Monday, January 25, 2010

"10 Pieces" Decade Overview: USGS Hiding, IEA Fudging

This is a short article that seems to be a listing of what Steve Andrews considers important factors and developments of the past decade--http://www.aspousa.org/index.php/2010/01/top-10-pieces-of-the-peak-oil-puzzle-during-the-2000s/.  Two of his "pieces" in particular shed light on topics I had wondered about.  Piece 1 is the USGS World Oil Studies, that inexplicably stopped after 2000.  Apparently before that they came out every 4-5 years.  Then see his Piece 10, an article in the Guardian from November 2009 that  reports that the Organization for Economic Cooperation and Development's International Energy Agency was pressured by the US (who exactly?) to underplay the rate of oil production decline from existing oil fields.  The stated justification for the pressure was avoiding a panic which would affect financial markets and damage America's access to world oil.

Unfortunately taken together, these pieces reinforce the sense that we're seeing around us is the aggregate of lots of denial.  I've discussed this with my psychologist friend Brian who specializes in anger management.  He thinks the dominant psychological mechanism at work in our society relative this issue is denial.  When forced to deal with the problem directly, the natural tendency for people in denial is to become angry, followed by depression and a sense of hopelessness.  Not very productive reactions.

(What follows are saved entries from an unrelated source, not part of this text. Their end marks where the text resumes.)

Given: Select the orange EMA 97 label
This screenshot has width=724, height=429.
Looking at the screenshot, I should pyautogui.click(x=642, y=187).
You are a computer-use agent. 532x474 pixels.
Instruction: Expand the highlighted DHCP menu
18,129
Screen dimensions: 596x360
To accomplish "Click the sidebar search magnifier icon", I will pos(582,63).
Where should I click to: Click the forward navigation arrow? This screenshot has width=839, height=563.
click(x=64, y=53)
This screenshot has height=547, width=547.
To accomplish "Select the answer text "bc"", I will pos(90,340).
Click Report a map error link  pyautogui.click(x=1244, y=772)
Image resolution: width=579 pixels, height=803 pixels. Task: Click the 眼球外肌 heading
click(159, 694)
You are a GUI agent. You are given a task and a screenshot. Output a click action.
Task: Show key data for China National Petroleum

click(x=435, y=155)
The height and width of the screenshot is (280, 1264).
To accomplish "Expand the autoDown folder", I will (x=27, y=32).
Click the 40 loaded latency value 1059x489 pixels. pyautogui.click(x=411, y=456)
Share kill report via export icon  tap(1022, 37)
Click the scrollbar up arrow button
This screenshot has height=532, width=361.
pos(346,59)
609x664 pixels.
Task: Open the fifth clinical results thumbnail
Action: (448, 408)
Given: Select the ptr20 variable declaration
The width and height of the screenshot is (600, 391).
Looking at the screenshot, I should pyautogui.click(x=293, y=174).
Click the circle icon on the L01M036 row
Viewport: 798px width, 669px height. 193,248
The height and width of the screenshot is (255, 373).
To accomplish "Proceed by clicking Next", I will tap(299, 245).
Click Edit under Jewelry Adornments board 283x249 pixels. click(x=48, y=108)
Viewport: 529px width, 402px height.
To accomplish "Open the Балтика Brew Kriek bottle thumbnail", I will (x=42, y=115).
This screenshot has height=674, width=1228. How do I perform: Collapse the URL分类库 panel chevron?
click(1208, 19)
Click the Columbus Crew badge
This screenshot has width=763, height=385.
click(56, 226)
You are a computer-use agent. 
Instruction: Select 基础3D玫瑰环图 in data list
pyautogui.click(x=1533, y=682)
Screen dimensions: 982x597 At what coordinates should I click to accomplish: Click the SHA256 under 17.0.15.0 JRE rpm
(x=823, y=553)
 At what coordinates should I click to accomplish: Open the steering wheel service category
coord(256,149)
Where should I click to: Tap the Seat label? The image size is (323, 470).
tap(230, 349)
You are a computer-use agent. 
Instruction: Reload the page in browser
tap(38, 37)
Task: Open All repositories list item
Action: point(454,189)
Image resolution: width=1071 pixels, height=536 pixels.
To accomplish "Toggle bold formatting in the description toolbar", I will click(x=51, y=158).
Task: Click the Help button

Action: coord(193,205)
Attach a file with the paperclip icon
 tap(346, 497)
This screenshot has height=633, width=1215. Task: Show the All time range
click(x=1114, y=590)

As with the financial crisis (which was triggered by the first spike in oil prices), denial until the situation deteriorates to the point of collapse guaranties a much worse collapse when it comes.  Along these lines, I read a couple of days ago in Morgan Downey's blog that American cars buyers are no longer considering fuel economy as a top factor in vehicle purchase despite the recent history of high fuel costs.  Actually, in my experience, many people claim lack of knowledge of the prospect of oil decline, although part of the denial mental mechanism can be not attempting to investigate a topic if you're afraid you might learn something unpleasant.   Brian thinks he'll need to put on workshops for depressed, angry people when denial no longer works.  He may need to work pro-bono.

Saturday, January 23, 2010

Reflections on slime

There's lots of money being directed to research on algae as a source of biodiesel.  ExxonMobil has committed $600 million to slime research.  Closer to home, the University of Arizona has several researchers up to their elbows in algae, as described in the local newspaper.  Some strains of algae are high in lipids (fats and oils) that can be extracted and burned, and what remains is high in protein, which animals can in principle eat.  My impression is that algae may have a better return ratio than corn (1.3 to 1; lousy), but to make sense, it needs to approach the 15 to 1 return ratio of conventional oil.  I'm trying to imagine scaling to the millions of barrels (42 gal/barrel) per day necessary to provide a credible supplement to declining conventional oil.

Friday, January 22, 2010

And now a website

The day after I wrote the paragraphs below I decided I needed an actual website to complement the blog, since I want to do web pages as well as blog posts.  I don't see the equivalent of WordPress's Page function, so we'll make do.

Thursday, January 21, 2010

What is this?

I'm pretty sure we're at the peak of oil production worldwide, headed into the decline phase.  Everyone alive today in advanced economies treats petroleum and the products derived from petroleum, fuels and petrochemicals, as a given.  The reality is that oil is a scarce and limited resource, and we've used the bulk of what's easy and cheap to extract.  I'm trying to understand the situation and make reasonable extrapolations that are useful to me and those around me.

I decided a blog was the best place to organize the thoughts that I wanted to share.  We'll see how it develops.